- Leucine (pictured above), Isoleucine, and valine are the branched-chain amino acids used to treat BCKDK deficit
- Specialty: Medical genetics

= Branched-chain keto acid dehydrogenase kinase deficiency =

Autosomal recessive metabolic disorder

Branched-chain keto acid dehydrogenase kinase deficiency (BCKDK deficiency) is a disease resulting from mutations of the BCKDK gene.
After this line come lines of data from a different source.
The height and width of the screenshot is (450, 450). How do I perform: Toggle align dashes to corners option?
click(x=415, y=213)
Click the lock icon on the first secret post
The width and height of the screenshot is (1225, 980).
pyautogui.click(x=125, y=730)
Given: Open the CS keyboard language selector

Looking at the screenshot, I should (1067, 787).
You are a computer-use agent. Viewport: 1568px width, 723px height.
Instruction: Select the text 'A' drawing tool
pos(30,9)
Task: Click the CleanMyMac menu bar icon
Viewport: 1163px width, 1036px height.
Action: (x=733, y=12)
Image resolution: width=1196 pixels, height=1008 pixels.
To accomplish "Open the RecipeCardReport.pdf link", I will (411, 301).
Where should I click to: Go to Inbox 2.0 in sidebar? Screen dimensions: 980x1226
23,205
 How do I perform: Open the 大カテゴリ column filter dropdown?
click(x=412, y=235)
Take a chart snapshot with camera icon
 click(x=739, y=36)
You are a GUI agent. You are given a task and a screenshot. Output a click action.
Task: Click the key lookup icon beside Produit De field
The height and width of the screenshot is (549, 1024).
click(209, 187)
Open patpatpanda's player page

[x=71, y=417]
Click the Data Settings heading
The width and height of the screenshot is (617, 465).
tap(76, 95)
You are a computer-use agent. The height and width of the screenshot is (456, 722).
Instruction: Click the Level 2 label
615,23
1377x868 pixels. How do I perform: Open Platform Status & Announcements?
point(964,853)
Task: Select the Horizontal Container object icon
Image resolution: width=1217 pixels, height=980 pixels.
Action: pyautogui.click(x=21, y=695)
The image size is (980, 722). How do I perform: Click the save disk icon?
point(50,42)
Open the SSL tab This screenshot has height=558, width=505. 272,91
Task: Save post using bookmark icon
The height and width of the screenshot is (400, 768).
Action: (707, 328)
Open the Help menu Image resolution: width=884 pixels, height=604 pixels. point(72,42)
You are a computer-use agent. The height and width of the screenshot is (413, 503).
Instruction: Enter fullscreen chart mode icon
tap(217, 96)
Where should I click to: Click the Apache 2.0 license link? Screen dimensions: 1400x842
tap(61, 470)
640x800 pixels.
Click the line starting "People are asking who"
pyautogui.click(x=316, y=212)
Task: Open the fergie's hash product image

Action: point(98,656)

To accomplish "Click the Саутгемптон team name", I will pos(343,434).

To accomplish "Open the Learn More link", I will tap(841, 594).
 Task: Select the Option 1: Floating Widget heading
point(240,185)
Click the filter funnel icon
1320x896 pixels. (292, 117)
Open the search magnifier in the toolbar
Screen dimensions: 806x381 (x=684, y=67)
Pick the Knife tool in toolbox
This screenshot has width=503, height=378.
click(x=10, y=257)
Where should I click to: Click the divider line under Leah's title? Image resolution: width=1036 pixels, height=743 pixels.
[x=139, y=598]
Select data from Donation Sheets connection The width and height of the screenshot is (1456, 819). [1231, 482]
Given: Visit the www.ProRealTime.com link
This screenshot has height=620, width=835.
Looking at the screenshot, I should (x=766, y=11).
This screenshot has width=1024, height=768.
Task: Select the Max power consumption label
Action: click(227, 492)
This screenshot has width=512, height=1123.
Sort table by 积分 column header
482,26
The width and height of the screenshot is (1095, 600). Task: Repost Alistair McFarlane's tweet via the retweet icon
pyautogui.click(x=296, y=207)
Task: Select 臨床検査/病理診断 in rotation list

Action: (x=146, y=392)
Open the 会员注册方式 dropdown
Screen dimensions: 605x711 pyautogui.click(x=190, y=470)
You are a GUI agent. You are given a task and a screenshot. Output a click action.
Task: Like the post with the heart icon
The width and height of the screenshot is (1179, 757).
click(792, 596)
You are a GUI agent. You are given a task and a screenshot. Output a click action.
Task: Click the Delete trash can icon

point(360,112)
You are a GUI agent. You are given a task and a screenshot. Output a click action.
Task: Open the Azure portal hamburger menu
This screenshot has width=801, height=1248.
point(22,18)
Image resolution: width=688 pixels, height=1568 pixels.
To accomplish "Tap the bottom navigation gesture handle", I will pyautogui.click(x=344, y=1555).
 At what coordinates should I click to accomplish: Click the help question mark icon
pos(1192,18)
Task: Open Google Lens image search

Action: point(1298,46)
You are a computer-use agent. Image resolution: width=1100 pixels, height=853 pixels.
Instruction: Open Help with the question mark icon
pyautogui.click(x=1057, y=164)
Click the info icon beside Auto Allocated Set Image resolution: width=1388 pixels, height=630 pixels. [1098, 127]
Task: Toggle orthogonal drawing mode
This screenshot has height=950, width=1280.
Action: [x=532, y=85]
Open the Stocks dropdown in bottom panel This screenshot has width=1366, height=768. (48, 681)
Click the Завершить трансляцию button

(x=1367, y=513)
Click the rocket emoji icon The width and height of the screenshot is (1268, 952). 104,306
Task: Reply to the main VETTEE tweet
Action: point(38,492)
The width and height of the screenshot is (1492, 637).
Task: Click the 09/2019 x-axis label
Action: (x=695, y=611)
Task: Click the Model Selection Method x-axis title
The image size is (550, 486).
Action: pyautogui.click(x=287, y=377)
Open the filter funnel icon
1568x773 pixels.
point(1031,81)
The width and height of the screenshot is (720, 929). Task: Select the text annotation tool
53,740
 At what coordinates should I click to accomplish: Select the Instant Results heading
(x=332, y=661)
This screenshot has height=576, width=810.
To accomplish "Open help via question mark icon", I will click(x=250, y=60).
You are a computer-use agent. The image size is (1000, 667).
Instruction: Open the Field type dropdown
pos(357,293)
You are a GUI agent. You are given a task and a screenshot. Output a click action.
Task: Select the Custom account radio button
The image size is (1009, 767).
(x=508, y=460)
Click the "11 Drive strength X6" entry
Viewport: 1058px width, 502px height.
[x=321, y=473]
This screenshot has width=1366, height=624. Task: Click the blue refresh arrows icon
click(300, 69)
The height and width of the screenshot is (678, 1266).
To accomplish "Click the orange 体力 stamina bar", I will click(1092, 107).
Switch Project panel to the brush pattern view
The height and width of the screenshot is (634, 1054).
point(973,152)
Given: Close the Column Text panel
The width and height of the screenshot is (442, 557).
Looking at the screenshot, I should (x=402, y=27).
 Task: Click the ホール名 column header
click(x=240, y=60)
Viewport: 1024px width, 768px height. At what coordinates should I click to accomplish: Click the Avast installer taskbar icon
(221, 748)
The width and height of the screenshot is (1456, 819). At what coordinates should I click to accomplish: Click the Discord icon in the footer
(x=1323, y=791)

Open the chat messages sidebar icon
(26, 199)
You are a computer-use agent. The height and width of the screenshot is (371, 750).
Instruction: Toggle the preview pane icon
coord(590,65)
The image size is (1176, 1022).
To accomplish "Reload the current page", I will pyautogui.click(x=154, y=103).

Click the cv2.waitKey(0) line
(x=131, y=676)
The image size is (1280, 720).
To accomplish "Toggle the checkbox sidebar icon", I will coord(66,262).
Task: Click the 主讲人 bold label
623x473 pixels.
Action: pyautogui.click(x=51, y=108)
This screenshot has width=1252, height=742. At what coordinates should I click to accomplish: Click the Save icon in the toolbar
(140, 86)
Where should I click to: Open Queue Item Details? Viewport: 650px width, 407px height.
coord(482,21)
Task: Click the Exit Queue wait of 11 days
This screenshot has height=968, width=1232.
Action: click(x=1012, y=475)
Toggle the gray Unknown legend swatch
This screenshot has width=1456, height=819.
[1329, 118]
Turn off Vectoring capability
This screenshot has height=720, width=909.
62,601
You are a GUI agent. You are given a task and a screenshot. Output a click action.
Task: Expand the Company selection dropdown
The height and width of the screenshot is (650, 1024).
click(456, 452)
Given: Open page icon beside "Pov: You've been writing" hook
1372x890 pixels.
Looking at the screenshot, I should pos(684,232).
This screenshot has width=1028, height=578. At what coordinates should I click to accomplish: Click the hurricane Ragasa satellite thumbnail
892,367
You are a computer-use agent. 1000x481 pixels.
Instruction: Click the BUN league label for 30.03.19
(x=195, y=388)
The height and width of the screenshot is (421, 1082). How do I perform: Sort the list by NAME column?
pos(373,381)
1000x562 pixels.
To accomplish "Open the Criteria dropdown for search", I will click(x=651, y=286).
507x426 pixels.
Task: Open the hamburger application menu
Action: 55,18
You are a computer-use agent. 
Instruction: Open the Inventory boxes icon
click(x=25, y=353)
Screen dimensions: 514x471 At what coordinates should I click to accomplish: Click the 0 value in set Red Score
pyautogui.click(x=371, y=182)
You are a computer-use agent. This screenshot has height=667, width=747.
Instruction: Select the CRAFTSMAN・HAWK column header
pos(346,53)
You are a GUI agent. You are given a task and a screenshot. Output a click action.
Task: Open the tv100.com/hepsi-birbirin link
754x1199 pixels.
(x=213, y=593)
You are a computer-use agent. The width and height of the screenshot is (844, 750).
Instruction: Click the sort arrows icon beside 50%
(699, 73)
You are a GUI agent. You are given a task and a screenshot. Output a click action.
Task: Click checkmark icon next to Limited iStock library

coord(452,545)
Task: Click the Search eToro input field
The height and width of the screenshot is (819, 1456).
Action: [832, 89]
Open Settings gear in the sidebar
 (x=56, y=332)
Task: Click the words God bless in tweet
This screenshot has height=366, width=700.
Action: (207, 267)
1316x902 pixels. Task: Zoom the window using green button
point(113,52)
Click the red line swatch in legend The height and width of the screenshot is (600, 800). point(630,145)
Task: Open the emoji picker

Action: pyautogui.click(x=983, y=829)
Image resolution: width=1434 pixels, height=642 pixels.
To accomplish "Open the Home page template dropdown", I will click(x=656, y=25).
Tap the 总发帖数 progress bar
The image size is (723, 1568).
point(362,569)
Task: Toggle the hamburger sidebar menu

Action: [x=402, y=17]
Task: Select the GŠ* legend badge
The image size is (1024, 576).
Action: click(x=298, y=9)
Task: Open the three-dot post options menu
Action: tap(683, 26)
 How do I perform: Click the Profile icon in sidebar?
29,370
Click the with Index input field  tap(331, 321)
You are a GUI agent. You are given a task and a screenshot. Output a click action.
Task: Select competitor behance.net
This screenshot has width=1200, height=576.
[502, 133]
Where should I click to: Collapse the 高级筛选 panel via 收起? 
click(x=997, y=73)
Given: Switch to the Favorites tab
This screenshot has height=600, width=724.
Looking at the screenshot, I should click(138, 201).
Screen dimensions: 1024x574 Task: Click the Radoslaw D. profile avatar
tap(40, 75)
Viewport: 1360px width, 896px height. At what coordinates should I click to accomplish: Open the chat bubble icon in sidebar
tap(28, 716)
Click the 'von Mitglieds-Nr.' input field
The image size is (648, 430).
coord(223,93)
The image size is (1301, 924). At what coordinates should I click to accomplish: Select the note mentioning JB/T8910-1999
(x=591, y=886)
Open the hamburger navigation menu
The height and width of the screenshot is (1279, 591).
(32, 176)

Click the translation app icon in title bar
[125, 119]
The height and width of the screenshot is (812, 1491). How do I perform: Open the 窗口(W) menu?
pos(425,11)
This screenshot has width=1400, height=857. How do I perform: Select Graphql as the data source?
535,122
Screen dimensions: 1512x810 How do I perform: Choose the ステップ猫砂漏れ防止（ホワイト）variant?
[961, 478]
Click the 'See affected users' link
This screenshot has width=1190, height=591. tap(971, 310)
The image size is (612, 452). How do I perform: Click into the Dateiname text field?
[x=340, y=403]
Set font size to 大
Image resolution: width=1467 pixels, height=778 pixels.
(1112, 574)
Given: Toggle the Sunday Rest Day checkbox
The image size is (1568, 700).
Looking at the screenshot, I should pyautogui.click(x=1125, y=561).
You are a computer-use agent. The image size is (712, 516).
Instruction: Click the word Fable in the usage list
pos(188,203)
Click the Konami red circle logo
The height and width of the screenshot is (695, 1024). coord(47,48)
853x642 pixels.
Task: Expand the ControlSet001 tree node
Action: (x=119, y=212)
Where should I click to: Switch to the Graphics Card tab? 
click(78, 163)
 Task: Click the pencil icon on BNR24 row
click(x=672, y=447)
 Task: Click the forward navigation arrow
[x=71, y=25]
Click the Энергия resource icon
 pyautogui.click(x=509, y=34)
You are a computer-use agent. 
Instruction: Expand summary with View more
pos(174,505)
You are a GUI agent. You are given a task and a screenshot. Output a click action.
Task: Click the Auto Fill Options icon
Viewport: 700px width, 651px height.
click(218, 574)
Patients with BCKDK deficiency have low levels of branched chain amino acids (BCAA) in their organism due to accelerated breakdown of these essential amino acids. This results in delayed brain development, which may present as intellectual disability and autism spectrum disorder. Patients may suffer from epileptic seizure.

==Signs and symptoms==
BCKDK deficit disease symptoms may include autism, intellectual disability and developmental delay.
R.Constante, Juliana et al. reported a list of symptoms in a study of 20 cases.
Those symptoms included: neurodevelopmental delay, gross motor function impairment, intellectual disability, language impairment, epilepsy and clumsiness, and also microcephaly, non present at birth.

==Treatment==
Continuous replenishment of BCAA levels has been reported to alleviate the symptoms in patients, combined with a high protein diet.
Ongoing studies, not yet published, may indicate a greater improvement if the supplementation is administrated every 3 hours.
When treatment was applied, (supplementation of 100–260 mg/kg/day and high protein diet), all patients improved in motor functions, and half the patients reached normocephaly.
None of the patients that started treatment before 2 years old developed autism, and the patient who started treatment earlier (8 months) experienced almost normal development at 3 years old.

==Prevalence==
According to Garcia-Cazorla (2020), there are currently 21 documented cases worldwide
R.Constante, Juliana et al. reported a list of symptoms in a study of 20 cases. It was communicated in the 14th European Paediatric Neurology Society Congress
.
Those symptoms included: neurodevelopmental delay, gross motor function impairment, intellectual disability, language impairment, epilepsy and clumsiness, and also microcephaly, non present at birth.

==History==
The disease was first described in 2012 in three unrelated families.

Later on, García-Cazorla, Oyarzabal et al. confirmed that BCKDK mutations can result in neurobehavioral deficits in humans and support the rationale for dietary intervention. In their 2013 study, they found out BCAA (leucine, isoleucine, and valine) supplementation every 5 hours plus a high protein diet showed significant improvement for BCKDK deficit disease patients.